▶ **Do this**: Pull out the part of the records that opens with the line containing "You are a computer-use" and runs through the final line of the records, and repeat those lines word for word.

Location data for words and elements

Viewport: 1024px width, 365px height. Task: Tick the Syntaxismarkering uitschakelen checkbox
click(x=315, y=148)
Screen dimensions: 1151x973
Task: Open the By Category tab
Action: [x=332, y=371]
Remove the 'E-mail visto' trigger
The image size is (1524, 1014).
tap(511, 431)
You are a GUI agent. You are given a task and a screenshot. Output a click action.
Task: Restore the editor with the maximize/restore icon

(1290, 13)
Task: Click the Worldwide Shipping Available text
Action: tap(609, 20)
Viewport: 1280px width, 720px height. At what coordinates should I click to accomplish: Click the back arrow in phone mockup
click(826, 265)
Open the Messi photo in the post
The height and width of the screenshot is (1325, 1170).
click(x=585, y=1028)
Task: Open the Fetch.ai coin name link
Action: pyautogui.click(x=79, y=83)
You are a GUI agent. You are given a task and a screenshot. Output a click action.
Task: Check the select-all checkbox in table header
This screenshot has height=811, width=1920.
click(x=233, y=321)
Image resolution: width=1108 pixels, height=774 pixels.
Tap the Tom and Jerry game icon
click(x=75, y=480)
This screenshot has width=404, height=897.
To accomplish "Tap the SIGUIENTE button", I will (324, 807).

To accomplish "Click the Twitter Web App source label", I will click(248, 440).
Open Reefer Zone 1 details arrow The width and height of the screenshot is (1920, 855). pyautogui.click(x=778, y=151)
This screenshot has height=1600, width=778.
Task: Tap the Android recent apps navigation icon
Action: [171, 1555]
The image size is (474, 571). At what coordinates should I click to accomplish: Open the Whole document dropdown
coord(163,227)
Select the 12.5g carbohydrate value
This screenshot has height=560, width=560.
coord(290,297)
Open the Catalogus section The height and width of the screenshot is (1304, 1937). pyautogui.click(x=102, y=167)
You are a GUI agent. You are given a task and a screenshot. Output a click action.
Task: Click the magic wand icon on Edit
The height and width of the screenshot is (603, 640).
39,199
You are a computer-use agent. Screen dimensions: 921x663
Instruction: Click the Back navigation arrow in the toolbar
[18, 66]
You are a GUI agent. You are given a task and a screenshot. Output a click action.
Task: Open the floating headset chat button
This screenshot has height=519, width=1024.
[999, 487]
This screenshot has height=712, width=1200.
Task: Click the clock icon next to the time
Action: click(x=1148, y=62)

▶ **Written reply**:
You are a computer-use agent. Screen dimensions: 921x663
Instruction: Click the Back navigation arrow in the toolbar
[18, 66]
You are a GUI agent. You are given a task and a screenshot. Output a click action.
Task: Open the floating headset chat button
This screenshot has height=519, width=1024.
[999, 487]
This screenshot has height=712, width=1200.
Task: Click the clock icon next to the time
Action: click(x=1148, y=62)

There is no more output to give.